How to participate
The Growing Growers program will have a workshop, "Taste and Nutrition," at 4 p.m. Monday at the Douglas County Extension Office, 2110 Harper St. The cost is $18 at the door, but participants are asked to register by calling Laura Christensen at (816) 805-0362 or by e-mailing firstname.lastname@example.org. Here's the lineup for the workshop:
¢ Nutrition. From 4 p.m. to 4:45 p.m., Lisa Markley, nutritionist, will discuss the nutrients and chemicals in food.
¢ Flavors of local food. From 4:45 p.m. to 5:30 p.m., Karen Black of Local Burger will discuss how the restaurant uses local foods.
¢ Moon on the Meadow farm tour. From 5:45 p.m. to 7 p.m., Jill Elmers will answer questions and give a tour of her organic vegetable farm at 1515 E. 11th St.
More information about Growing Growers can be found at www.growinggrowers.org.

Study material:
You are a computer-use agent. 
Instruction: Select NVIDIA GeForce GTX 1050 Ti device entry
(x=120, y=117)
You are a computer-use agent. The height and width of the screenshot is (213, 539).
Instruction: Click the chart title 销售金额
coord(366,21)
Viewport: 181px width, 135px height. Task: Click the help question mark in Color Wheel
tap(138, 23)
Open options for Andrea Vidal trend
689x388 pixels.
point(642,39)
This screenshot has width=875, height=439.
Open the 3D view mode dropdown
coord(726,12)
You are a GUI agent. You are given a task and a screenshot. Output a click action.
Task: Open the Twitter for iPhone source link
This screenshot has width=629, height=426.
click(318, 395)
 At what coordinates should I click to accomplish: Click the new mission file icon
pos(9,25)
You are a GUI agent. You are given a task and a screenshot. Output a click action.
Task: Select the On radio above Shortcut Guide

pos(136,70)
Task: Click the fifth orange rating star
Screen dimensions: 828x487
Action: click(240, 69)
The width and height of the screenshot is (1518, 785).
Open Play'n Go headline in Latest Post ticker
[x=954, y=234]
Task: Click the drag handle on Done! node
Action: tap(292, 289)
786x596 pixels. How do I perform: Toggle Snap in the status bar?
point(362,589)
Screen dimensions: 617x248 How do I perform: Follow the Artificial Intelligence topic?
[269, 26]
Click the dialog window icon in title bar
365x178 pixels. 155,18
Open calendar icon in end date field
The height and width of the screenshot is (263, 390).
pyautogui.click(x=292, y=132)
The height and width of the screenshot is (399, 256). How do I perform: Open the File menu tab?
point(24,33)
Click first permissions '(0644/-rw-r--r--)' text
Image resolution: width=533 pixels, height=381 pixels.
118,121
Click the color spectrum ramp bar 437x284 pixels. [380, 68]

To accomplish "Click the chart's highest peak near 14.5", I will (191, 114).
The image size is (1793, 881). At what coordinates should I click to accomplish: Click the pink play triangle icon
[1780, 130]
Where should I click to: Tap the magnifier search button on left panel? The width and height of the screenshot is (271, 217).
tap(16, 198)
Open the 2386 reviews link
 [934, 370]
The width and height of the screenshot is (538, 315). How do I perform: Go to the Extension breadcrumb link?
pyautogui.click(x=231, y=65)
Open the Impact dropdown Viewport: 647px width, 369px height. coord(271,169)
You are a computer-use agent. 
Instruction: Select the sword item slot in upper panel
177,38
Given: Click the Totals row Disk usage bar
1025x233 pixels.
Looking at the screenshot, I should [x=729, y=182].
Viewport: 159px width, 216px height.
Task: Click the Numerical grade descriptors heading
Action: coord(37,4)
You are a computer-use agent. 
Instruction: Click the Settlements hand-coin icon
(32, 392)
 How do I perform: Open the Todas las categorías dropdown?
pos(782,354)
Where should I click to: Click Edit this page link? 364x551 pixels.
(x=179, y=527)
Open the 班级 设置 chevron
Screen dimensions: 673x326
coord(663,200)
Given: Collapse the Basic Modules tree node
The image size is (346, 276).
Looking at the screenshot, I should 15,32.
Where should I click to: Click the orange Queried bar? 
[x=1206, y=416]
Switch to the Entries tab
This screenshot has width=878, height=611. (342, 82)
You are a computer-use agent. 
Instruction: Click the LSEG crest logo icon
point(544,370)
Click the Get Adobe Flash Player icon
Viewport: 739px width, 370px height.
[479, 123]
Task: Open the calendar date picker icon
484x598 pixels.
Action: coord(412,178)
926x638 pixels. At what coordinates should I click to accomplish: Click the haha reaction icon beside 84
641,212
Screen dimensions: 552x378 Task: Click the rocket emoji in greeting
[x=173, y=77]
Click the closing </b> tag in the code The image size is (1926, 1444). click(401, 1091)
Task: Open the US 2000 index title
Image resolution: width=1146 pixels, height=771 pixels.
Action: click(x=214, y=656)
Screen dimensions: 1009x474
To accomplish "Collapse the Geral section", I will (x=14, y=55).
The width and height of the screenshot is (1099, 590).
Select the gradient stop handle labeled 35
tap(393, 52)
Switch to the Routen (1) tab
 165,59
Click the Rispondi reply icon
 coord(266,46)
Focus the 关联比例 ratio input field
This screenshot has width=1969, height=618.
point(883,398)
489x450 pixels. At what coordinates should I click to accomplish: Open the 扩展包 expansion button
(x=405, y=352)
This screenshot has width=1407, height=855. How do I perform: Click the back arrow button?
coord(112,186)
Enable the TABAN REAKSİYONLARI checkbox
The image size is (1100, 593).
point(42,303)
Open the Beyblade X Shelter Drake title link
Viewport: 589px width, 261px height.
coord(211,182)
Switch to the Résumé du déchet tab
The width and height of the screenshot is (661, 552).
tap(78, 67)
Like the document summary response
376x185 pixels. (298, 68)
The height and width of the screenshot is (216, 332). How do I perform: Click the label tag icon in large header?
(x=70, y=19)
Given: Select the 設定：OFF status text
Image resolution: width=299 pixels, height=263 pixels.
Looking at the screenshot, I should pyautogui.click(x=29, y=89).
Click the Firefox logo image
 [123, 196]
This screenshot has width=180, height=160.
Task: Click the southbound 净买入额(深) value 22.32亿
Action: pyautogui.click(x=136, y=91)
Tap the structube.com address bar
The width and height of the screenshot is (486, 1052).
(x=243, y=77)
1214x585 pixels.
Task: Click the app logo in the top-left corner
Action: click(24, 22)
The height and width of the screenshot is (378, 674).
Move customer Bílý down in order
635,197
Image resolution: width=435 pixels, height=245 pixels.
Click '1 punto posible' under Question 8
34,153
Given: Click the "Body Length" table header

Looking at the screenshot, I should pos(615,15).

Study questions:
1 > Output the passage of the Growing Growers workshop notice that begins at the words "How to participate" and stops after "found at www.growinggrowers.org.".
2 > According to the Growing Growers workshop notice, how much does the workshop cost at the door?
3 > Resume the Growing Growers workshop notice, picking up after its last sentence.
The listing is separate material, unrelated to the Growing Growers workshop notice.

Answers to the problems:
1 >
How to participate
The Growing Growers program will have a workshop, "Taste and Nutrition," at 4 p.m. Monday at the Douglas County Extension Office, 2110 Harper St. The cost is $18 at the door, but participants are asked to register by calling Laura Christensen at (816) 805-0362 or by e-mailing firstname.lastname@example.org. Here's the lineup for the workshop:
¢ Nutrition. From 4 p.m. to 4:45 p.m., Lisa Markley, nutritionist, will discuss the nutrients and chemicals in food.
¢ Flavors of local food. From 4:45 p.m. to 5:30 p.m., Karen Black of Local Burger will discuss how the restaurant uses local foods.
¢ Moon on the Meadow farm tour. From 5:45 p.m. to 7 p.m., Jill Elmers will answer questions and give a tour of her organic vegetable farm at 1515 E. 11th St.
More information about Growing Growers can be found at www.growinggrowers.org.

2 > $18.

3 >
Among the fresh fruits and vegetables at the Lawrence Farmers' Market is a population of farmers nearing retirement and a bustling crowd of local-food supporters and consumers.
As the demand for organic, locally grown food increases, area farmers are trying to keep up.
"I literally get a request at least once a year for more local produce," said east Lawrence farmer Jill Elmers. "Right now, we don't have enough farmers."
That's why the Growing Growers program was created in 2004 to teach people of any age how to become a farmer and help satisfy the needs of local communities. The program - a collaborative effort of K-State Research and Extension, the University of Missouri Research and Extension, the Kansas City Food Circle and the Kansas Rural Center - offers farming apprenticeships in the Kansas City and Lawrence area to give people hands-on experience. It also offers monthly workshops to educate growers and consumers.
For example, on Monday, a "Taste and Nutrition" workshop at the Douglas County Extension Office will be followed by a garden tour of Elmers' farm, Moon on the Meadow, 1515 E. 11th St.
The program has been a tremendous help to Elmers, who started as an apprentice a few years ago, she said. Now she has two apprentices helping her when she's not designing sound systems as a senior associate for CFA Consulting, an acoustic consulting firm.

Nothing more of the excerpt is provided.